Shizuoka Airport to take off amid grim outlook
Written by Writer on Friday, November 14th, 2008
Shizuoka Airport to take off amid grim outlook
Takashi Yoshida / Yomiuri Shimbun Staff Writer
SHIZUOKA–The opening of Shizuoka Airport has been postponed for the third time, but even if it goes into service as scheduled, the facility will have to operate in the red for some time unless effective measures are devised.
The case highlights the severe situation of regional airports across the country.
The airport’s opening, which had been scheduled for March, will be delayed for up to four months. At this juncture, it is essential to clarify the source of the problems with regard to the construction and management of regional airports.

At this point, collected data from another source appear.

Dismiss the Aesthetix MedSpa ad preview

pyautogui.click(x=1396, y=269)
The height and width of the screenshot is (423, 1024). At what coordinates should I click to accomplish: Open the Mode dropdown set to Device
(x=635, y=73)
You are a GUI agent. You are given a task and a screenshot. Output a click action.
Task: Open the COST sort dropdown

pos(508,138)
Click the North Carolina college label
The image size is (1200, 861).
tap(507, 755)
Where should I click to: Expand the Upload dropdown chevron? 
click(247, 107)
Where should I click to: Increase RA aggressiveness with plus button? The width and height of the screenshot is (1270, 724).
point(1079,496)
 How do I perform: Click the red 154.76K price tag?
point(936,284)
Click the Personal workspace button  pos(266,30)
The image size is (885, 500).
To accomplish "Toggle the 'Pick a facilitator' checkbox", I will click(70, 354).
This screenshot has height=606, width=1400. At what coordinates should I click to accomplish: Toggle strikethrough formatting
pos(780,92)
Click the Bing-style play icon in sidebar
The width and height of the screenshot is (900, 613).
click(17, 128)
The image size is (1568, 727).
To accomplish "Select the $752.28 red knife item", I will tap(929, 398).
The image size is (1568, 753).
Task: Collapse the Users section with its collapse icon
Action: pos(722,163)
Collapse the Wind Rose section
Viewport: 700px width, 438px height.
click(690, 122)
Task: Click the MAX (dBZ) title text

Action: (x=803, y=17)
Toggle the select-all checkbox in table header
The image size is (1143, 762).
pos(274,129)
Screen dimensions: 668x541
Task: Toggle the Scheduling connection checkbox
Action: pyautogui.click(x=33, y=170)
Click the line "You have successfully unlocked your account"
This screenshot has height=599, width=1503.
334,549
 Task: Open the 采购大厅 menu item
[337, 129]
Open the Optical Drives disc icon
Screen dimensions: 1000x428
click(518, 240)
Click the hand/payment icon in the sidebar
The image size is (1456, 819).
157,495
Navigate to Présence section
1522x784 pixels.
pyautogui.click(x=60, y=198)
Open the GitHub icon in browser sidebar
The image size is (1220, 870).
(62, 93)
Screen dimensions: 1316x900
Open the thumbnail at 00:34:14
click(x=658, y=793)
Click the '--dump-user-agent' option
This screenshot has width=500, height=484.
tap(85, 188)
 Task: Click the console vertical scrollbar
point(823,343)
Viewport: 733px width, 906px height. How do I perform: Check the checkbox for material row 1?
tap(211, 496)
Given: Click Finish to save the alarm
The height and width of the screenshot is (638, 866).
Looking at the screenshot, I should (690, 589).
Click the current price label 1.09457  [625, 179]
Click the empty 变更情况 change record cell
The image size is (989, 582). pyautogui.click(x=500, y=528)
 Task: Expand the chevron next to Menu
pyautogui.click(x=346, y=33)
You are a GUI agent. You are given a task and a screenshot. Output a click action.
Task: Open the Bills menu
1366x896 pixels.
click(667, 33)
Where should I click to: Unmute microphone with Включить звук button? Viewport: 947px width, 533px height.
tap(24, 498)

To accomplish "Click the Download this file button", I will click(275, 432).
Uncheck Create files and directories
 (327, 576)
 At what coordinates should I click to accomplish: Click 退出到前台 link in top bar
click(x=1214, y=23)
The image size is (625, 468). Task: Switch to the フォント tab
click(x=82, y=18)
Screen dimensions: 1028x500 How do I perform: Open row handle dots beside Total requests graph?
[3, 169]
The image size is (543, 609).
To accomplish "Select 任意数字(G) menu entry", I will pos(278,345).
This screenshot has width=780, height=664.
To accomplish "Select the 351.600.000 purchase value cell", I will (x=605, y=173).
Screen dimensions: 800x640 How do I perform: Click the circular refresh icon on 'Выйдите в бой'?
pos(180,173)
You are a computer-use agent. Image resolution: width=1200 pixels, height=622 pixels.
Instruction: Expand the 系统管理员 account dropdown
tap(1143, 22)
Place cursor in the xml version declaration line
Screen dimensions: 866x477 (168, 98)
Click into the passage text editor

“I’m painfully aware of responsibility [for the delay],” Shizuoka Gov. Yoshinobu Ishikawa said Oct. 29 as he announced the postponement. The reason for the delay is the existence of about 150 trees that stand above the maximum height permitted by the Civil Aeronautics Law. The trees stand about 1.4 kilometers west of a planned runway, but were not discovered until September last year due to a surveying error.
As the trees’ owner refused to fell them, it has become necessary to undertake the additional work of shortening the planned 2,500-meter runway by 300 meters, at a cost of about 110 million yen. The additional work is necessary to ensure safe takeoffs and landings.
The airport’s opening had been delayed twice previously, due to such problems as difficulty in acquiring building sites.
This third postponement, which was announced five months ahead of the scheduled opening, sparked criticism among prefectural residents, some of whom termed it “pitiful.”
Shizuoka Airport straddles Shimada and Makinohara, two cities in central Shizuoka Prefecture, with the Tokaido Shinkansen line and Tomei Expressway accessible nearby.
Yet the facility’s situation is certain to become more serious after it opens. The airport’s profitability is at issue due to its location, sandwiched between the Tokyo metropolitan and Nagoya areas. Japan Airlines, All Nippon Airways and Asiana Airlines of South Korea plan to operate four routes to and from Shizuoka Airport, but even if the four routes run at full capacity, passenger numbers are estimated at 720,000 a year, far less than the 1.06 million considered profitable by the prefectural government if only domestic routes are operated. This assures the airport will operate in the red after it opens.
It has long been said that construction of local airports is no longer necessary. Since fiscal 1967, airport construction and expansion programs have been formulated seven times. The Shizuoka Airport construction plan was incorporated in the sixth program, devised in fiscal 1991. If it opens, it will become the nation’s 98th airport.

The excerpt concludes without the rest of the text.